FAIRFIELD, N.J., May 23, 2016 /PRNewswire/ —

  • Medimetriks, in collaboration with Otsuka, announces the successful completion of a Phase 2 trial of MM36 (previously known as OPA-15406) in Atopic Dermatitis (AD)
  • MM36 is a topical phosphodiesterase 4 (PDE4) inhibitor under development for the treatment of AD
  • Results showed a therapeutic benefit as measured by percentage change in EASI score and improvement in IGA score
  • MM36 is expected to be the 2nd topical PDE4 inhibitor available in the US and may offer unique benefits for patients suffering from AD

Medimetriks Pharmaceuticals, Inc. today announces the publication of Phase 2 results for MM36 (previously referred to as OPA-15406), a novel topical non-steroidal phosphodiesterase IV (PDE4) inhibitor for the treatment of mild-to-moderate atopic dermatitis.

The successful results of the Phase 2 trial of MM36 have been published by the Journal of the American Academy of Dermatology (JAAD), the leading peer-reviewed journal in dermatology. The randomized, double-blind, vehicle-controlled study in 121 patients showed that MM36 demonstrates a statistically significant effect on the primary endpoints versus vehicle as measured by improvement in IGA score (Investigators Global Assessment) and percentage change in EASI score (Eczema Area and Severity Index).  The mean percentage improvement in baseline EASI score was notable very early at week 1 (31.4% vs. 6% for vehicle; p=.0005) and at week 2 (39.0% vs. 3% for vehicle; p=.0001).  These effects were sustained through week 8 of the study.  MM36 was also associated with improvement in patient-reported outcomes, most notably rapid and sustained itch relief, with Visual Analog Scale scores showing improvement from moderate to mild within the first week (36.4% mean change; p=.0011).

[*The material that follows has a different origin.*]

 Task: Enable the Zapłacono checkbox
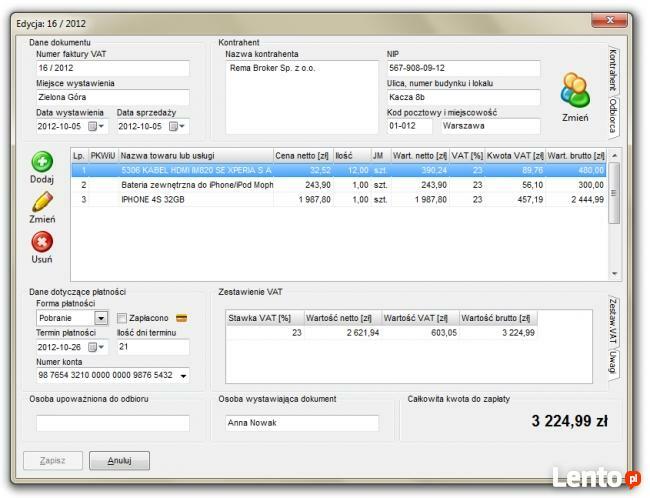[122, 318]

MM36, a PDE4 inhibitor, reduces inflammation in affected skin by inhibiting production of cytokines and chemical mediators that are believed to cause the signs and symptoms of atopic dermatitis. In particular, MM36 exhibits highly selective inhibitory activity against PDE4 subtype B, an enzyme that may play a significant role in inflammation. MM36 is expected to be the 2nd topical PDE4 inhibitor in the market after the potential approval of Anacor Pharmaceuticals’ crisaborole product.

“The results of the Phase 2 study suggest that MM36 represents a potentially safe, effective and well-tolerated non-steroidal treatment for mild-to-moderate atopic dermatitis,” said Linda Stein Gold, MD, director of clinical research, Department of Dermatology at Henry Ford Hospital and co-author of the article.  “Based on the results of this study, it appears that MM36 could address an important unmet need in dermatology.”

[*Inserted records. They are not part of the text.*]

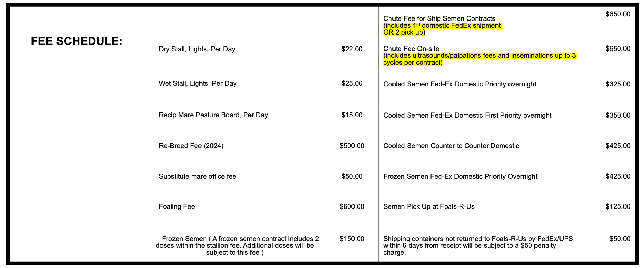Click the $325.00 Domestic Priority overnight price
Screen dimensions: 644x268
point(618,84)
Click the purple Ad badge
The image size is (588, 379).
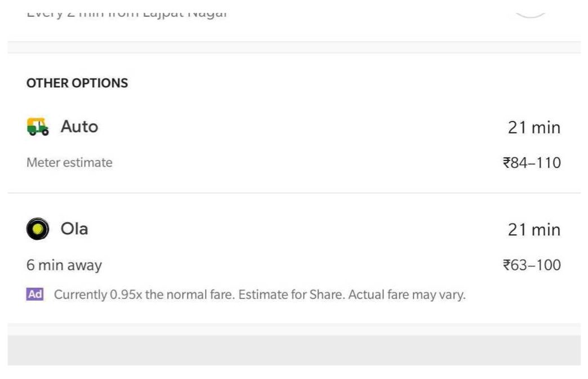click(x=35, y=294)
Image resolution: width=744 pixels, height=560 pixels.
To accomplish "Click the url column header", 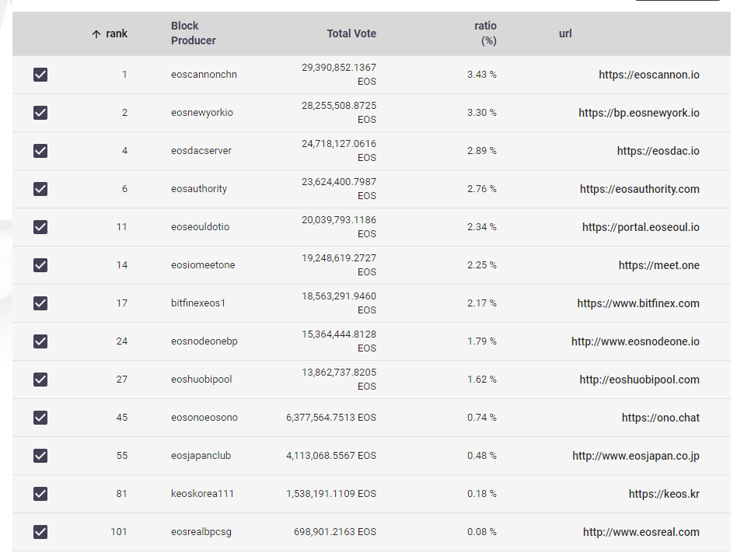I will coord(565,33).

“We are pleased that JAAD, the most respected peer-reviewed journal in dermatology, published the Phase 2 results,” said Bradley Glassman, Chairman and Chief Executive Officer of Medimetriks.  “We believe these Phase 2 results demonstrate compelling evidence of MM36’s capacity to be a leading topical PDE4 inhibitor and are aggressively developing MM36 for atopic dermatitis in the US. Atopic dermatitis treatment

The JAAD article discussing the Phase 2 results can be found by visiting

About Atopic Dermatitis

Atopic dermatitis (AD) is a chronic inflammatory skin condition characterized by red, swollen and cracked skin with intense itching.  The onset of AD occurs most commonly between 3 and 6 months of age, with approximately 60% of patients developing the condition in the first year of life and 90% by 5 years of age. The majority of affected individuals have resolution of disease during childhood, although 10% to 30% of patients maintain the condition throughout their lives.  A small percentage of the population develops first symptoms as adults. It has been estimated that approximately 18 million people are living with AD in the U.S. and this disease accounts for up to 20% of patient visits to dermatology offices.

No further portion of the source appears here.